Former U.S. Senate majority leader and GOP presidential nominee Bob Dole criticized the handling of the VA scandal this week, calling for “a shakeup”.
A VA hospital named after the former Kansas senator and disabled veteran is in Wichita, Kan. “I think it’s a disaster right now,” Dole told USA Today.
“I think it’s a culture that’s been built up over the years. Now it’s come to a boiling point. I’m not certain where it’s going to end,” said the 90 year-old, who was wounded by machine gun fire during World War II.
At least 26 VA hospitals are under investigation for keeping secret lists of veterans off the books. Some of those veterans have reportedly died while waiting for medical care.
“You shouldn’t keep a veteran waiting three months to see a doctor,” Dole said.
“I don’t think it’s funding.
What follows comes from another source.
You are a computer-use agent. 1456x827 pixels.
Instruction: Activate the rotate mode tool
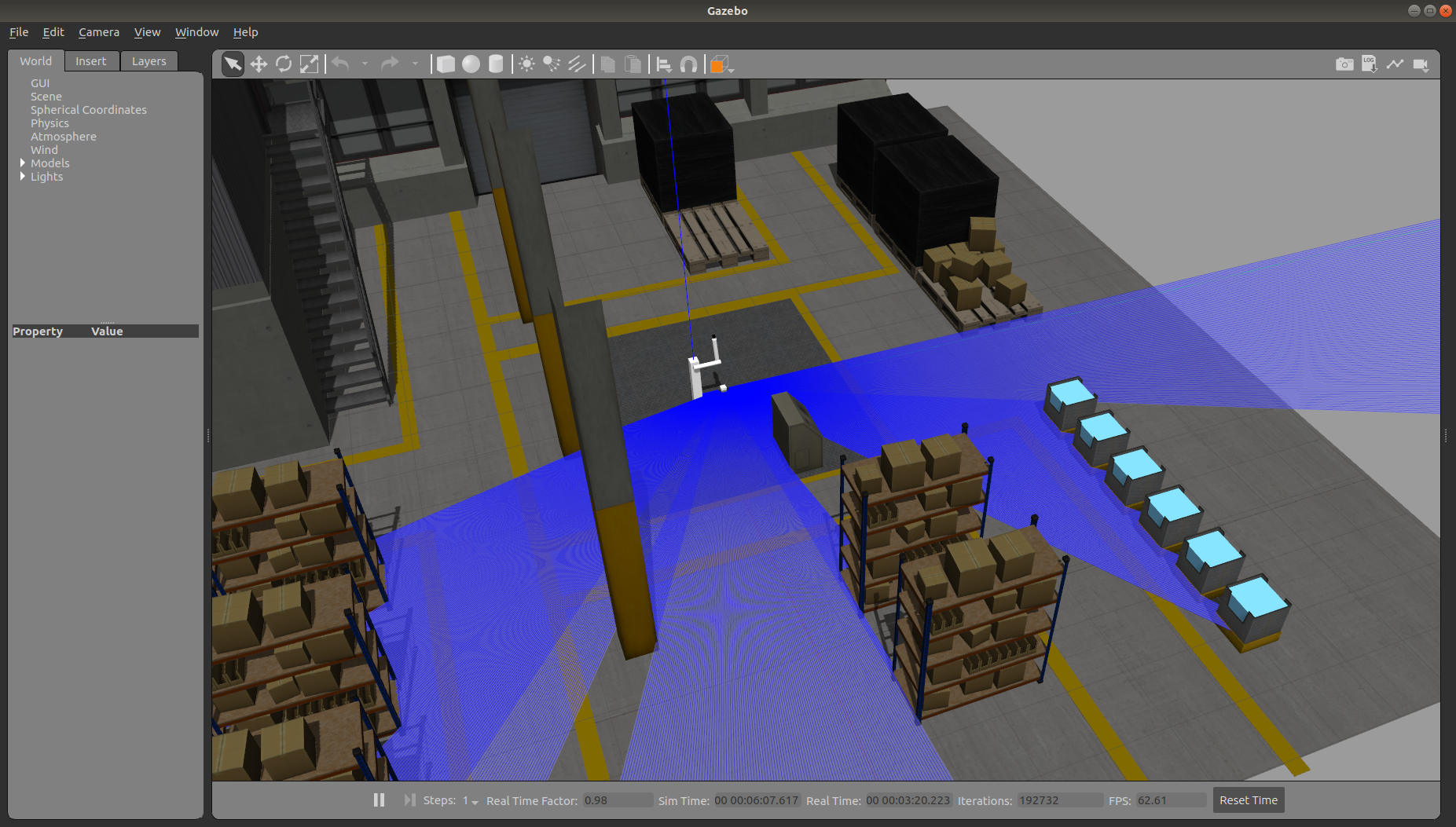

I think there needs to be a shakeup,” he said. “If I were doing it, every hospital has a director, and he has to be responsible for that hospital, and I think they ought investigate all the directors and how they’ve responded to heavy caseloads.”
Two bills — one in the House and one in the Senate — were proposed this week to allow the VA’s top brass greater leeway in firing and demoting senior hospital executives.
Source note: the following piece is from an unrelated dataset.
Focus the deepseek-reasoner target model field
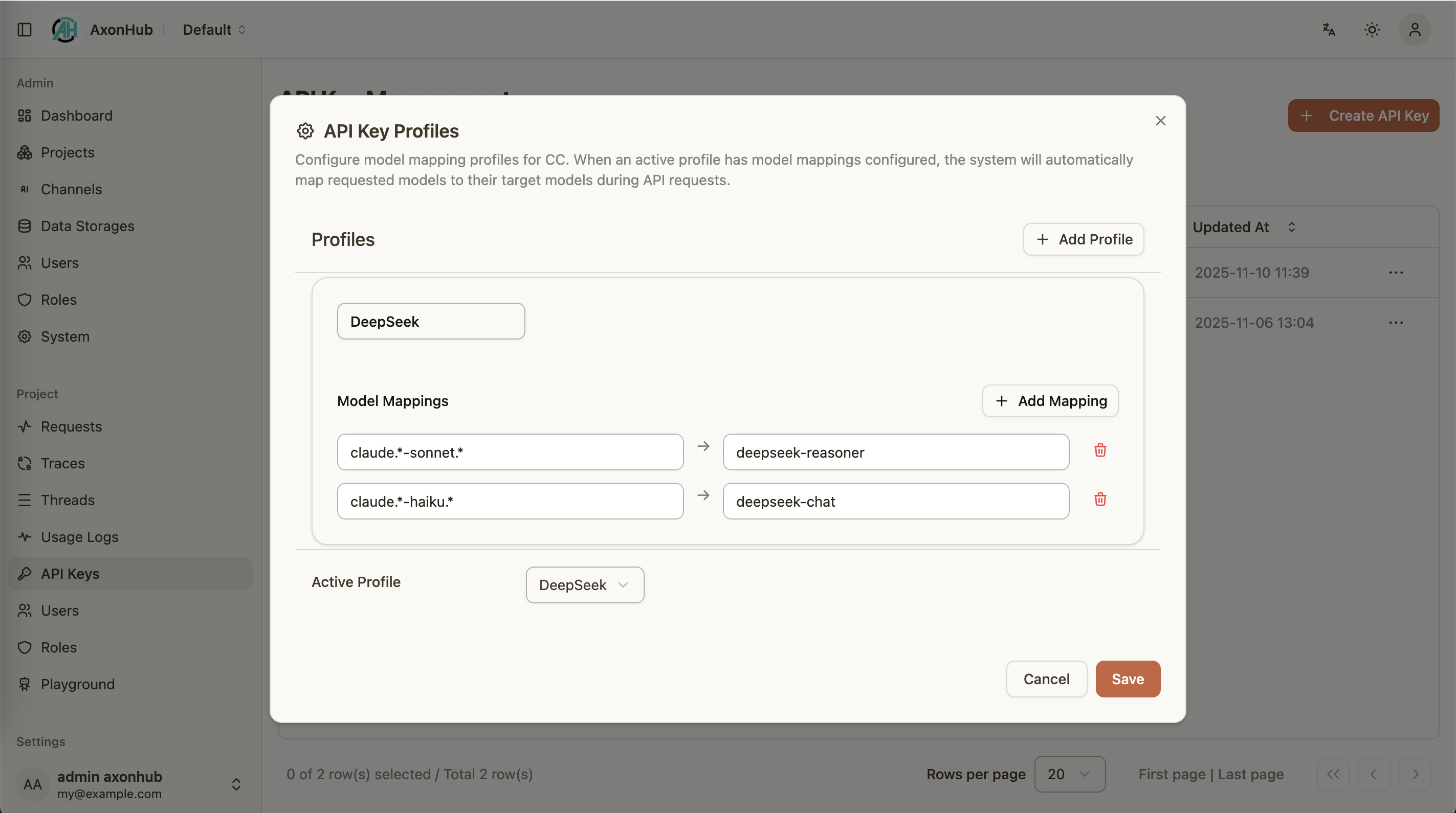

Jeff Miller, a Republican who heads the House Veterans Affairs Committee, said the VA’s current structure is “calcified in bureaucratic red tape.” The House passed its bill 390-33. (RELATED: Dem SLAMS Shinseki And Obama Over VA Scandal)
But a companion bill proposed by Florida U.S. Sen. Marco Rubio was blocked in the Senate. Senate Veterans Affairs Committee Chairman Bernie Sanders of Vermont said that he would hold hearings on the scandal in coming weeks. Sanders justified the delay by saying he didn’t have time to read the three-page bill.
“We take generally good care of our veterans”, said Dole, adding that the U.S. provides the best care and benefits to veterans of any country in the world. “It’s not that we don’t take care of our veterans.”
He also expressed mixed feelings about Shinseki, saying that he introduced the retired four-star Army general — who is a wounded veteran himself — at his confirmation hearing.
“I think he should stay, and I think particularly he should stay until the White House gets this investigative report that they’re doing. Until we get the facts and we can say what we can lay at his feet and was his responsibility has been.”